Solved (sort of): Strange VFS performance problem

Thu Feb 17 18:10:28 GMT 2005

On Wed, Feb 17, Terry Griffin wrote:
> On Wed, 2005-02-09 at 17:01, Jeremy Allison wrote:
>> On Wed, Feb 09, 2005 at 04:56:25PM -0800, Terry Griffin wrote:
>> > Hi all,
>> >
>> > I'm having a very strange Samba VFS performance problem. Hoping
>> > you can provide some clues.
>> >
>> > I've implemented a custom Samba VFS module. Functionally everything
>> > is fine and the module does what it's supposed to do.
>> >
>> > With a Windows 2000 client the VFS module introduces an expected
>> > throughput hit on large writes in the range of 10-20% (over Gigabit
>> > Ethernet). But with a Linux CIFS client the throughput hit is more
>> > like 90%!
>> >
>> > The Linux/CIFS and W2K client throughput numbers are similar in
>> > the case where the custom VFS module is not in use.
>> >
>> > What about a VFS module could cause such drastically different
>> > results between a W2K client and a Linux/CIFS client? And is there
>> > something I can do to improve the Linux numbers? I've fiddled with
>> > directio and CIFSMaxBufSize options on the client side with no
>> > help. I've fiddled with all the usual tuning parameters on the Samba
>> > side, again with no improvement.
>> >
>> > Linux (on both the CIFS client and Samba server) is Fedora Core 2
>> > with kernel 2.6.10. The Samba version is 3.0.10.
>>
>> Try using cachegrind :
>>
>> http://developer.kde.org/~sewardj/docs-2.2.0/cg_techdocs.html
>>
>> Profile the fast and slow cases and look for differences. Use
>> smbd -i to look at one instance.
>>
>> It's what I use to track down code performance problems in Samba.
>>
>> Jeremy.
>
> Well I've made a little progress after getting sidetracked for
> a while.
>
> The main difference between W2K as a client and Linux/CIFS is the
> sizes of the writes. W2K will send over 64K at a time while
> Linux/CIFS will send over only 4K at a time when copying a large
> file. There doesn't seem to be anything I can do to get Linux/CIFS
> to send anything other than 4K chunks.
>
> The other dimension to the problem is that I'm using asynchronous
> I/O (AIO) in my VFS module's write/pwrite functions (aio_write,
> aio_error, and aio_return). The AIO routines seem especially
> inefficient for 4K-sized writes but perform nicely with 64K writes.
> Oddly I don't see the same performance difference between 4K and 64K
> writes with the synchronous I/O functions even though in 2.6.x the
> synchronous I/O functions are supposedly just wrappers around the AIO
> functions.
>
> Anyway, as before any clues would be appreciated, especially if they
> are clues that get me bigger-than-4K writes between a Linux/CIFS
> client and a Samba server.
>
> Thanks,
> Terry
>

The final culprit was AIO, or rather the absence of any mechanism
for a user-space application to "instantly" respond to the completion
of an AIO operation. The 4K sizes sent to VFS pwrite() via the
Linux/CIFS client made things worse but was not the root cause.

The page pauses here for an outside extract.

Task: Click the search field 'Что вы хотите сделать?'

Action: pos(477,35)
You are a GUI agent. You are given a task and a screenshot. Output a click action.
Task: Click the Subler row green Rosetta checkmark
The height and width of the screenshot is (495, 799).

The original sequence in my VFS modules's pwrite() was:

- aio_write()
- Do some other useful stuff with the data
- Polling loop: aio_error()/nanosleep()
- aio_return()

The problem is nanosleep(). (See the BUGS section of the man page.)
It sleeps way too long for this to be efficient when the data is
coming in over 1Gb Ethernet.

One workaround is:

- aio_write()
- Do some other useful stuff with the data
- nice(1)
- Polling loop: aio_error(), but no sleeping!
- nice(-1)
- aio_return()

This gives me a ten-fold improvement in throughput with the
Linux/CIFS 4K-writes. The nice(1)/nice(-1) thing is required so the
polling loop doesn't take CPU away from the aio_write() operation.

What I really need is a blocking aio_error() with instant return
on completion of the AIO operation. A real nanosleep() might also
do it.

Terry
-- 
Terry Griffin
Axian Inc.
http://www.axian.com/